Varicoceles may affect spermatogenesis adversely and are accepted as one of the causes of infertility. Infertility is the most common indication for varicocelectomy.[15] However, scrotal pain may be another indication for surgery. The incidence of pain in men diagnosed with varicocele is estimated to be up to 10%, and varicocele is the cause of pain in 2%–14% of men with chronic scrotal pain. Chronic scrotal pain decreases performance in daily activities.[3] The pathophysiology between varicocele and the pain associated with it has not been clarified yet. Moreover, the compression of nearby nerve fibers caused by dilated venous complex, increased scrotal temperature, ischemia, and oxidative stress secondary to venous stasis has also been determined to be attributed to the pain associated with varicocele.[15],[16]

Surgery may be a solution for scrotal pain. In the literature, it has been reported that scrotal pain is partially or completely relieved in 83%–100% of patients after surgery.[7],[8] In the present study, the pain completely stopped in 36 (92%) patients, whereas the pain scores of three (8%) patients did not change.

Sleep disorders may manifest in painful situations.[13] As mentioned above, 10% of varicocele cases may suffer from scrotal pain.[3] Chronic scrotal pain in patients with varicocele may cause sleep disorders in this population. In concordance with this hypothesis, the present study has shown that the patients with symptomatic varicocele did not have a good sleep quality. Moreover, these patients benefit from varicocelectomy regarding their sleep quality. This finding was similar to that of the literature. The benefits of chronic pain relief on sleep quality have been emphasized.[17],[18],[19]

Sleep quality is one of the parameters of quality of life. Reduced sleep quality due to pain has a significant impact on the patient's general well-being and quality of life.[20] Sleep quality is assessed by evaluating the PSQI scores and subparameters of sleep together.[15] In the present study, 34 patients (87.2%) showed a significant improvement in sleep quality. Among them, the sleep quality of 32 patients was correlated with pain relief in the study population. The most significant improvement was observed in sleep latency (preoperative mean 1.28 ± 0.82, postoperative mean 0.67 ± 0.7; P < 0.05). Thus, it can be concluded that the clinical or subclinical pain secondary to varicocele exerts a powerful effect on sleep duration. However, obviously, more controlled studies are needed to confirm this relationship.

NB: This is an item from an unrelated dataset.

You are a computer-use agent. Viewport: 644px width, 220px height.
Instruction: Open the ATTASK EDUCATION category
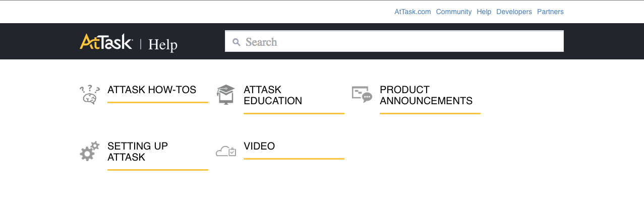click(273, 95)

Although the daily changes in testosterone were first determined in 1965, the specific relationship between sleep and testosterone was first investigated by Evans et al. in 1971.[21] Since then, many studies have corroborated the connection between sleep and testosterone. In the last decade, several sleep deprivation studies have shown that short periods of sleep or periods of prolonged awakening cause a slight reduction in testosterone levels.[22] When Leproult and Van Cauter limited the sleep duration of healthy men to 5 h for a week, their plasma testosterone levels were determined to reduce by 10%–15% in their study population.[23] In another study, Schmid et al. performed sleep restriction in the second half of the night and showed that it was the actual period responsible for the decline in testosterone levels.[24] Furthermore, varicocelectomy is determined to produce positive effects on testosterone levels. Interestingly enough, good-quality sleep has similar beneficial effects on testosterone levels.[25] In other similar studies, these findings will lead to difficulties in determining which of them is responsible for the increase in testosterone levels unless the relationship between these parameters is clarified. Moreover, the relationship between sleep and testosterone levels has not yet been elucidated. Although studies have concluded that the increase in testosterone levels could be associated with increased testicular blood flow, increased Leydig cell sensitivity for luteinizing hormone, and decreased sex hormone-binding globulin concentrations via postural changes,[26] more studies are needed to prove this.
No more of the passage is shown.